▶ _YOUR ASSIGNMENT_
Please keep the images out and set down the data exactly as given.

Top of RECORDS SHOWN

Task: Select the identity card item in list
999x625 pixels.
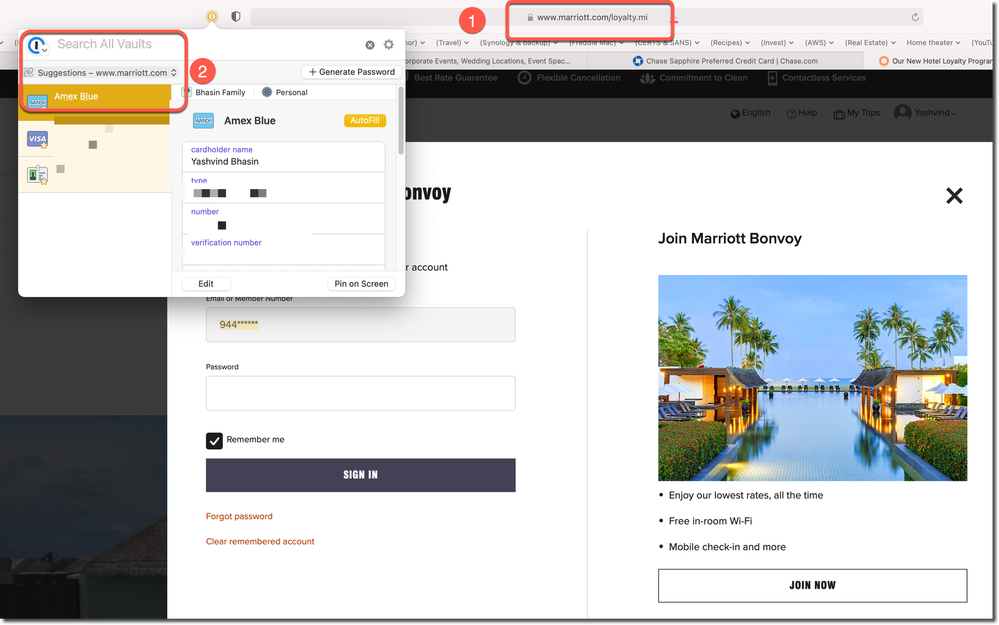Action: click(x=37, y=175)
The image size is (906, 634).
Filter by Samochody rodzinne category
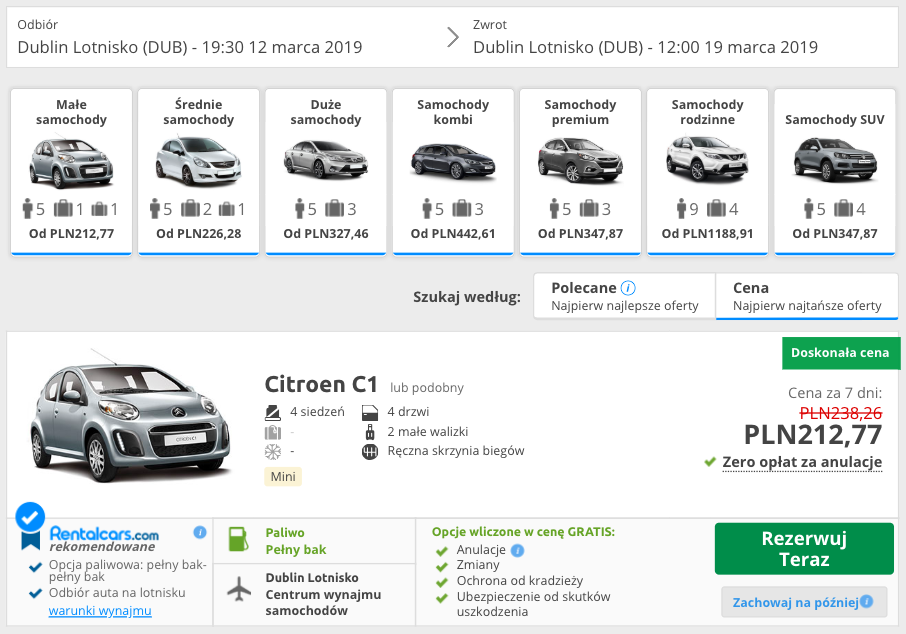(x=707, y=171)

Bottom of RECORDS SHOWN

▶ _EXERCISE SOLUTION_
Task: Select the identity card item in list
999x625 pixels.
Action: click(x=37, y=175)
The image size is (906, 634).
Filter by Samochody rodzinne category
(x=707, y=171)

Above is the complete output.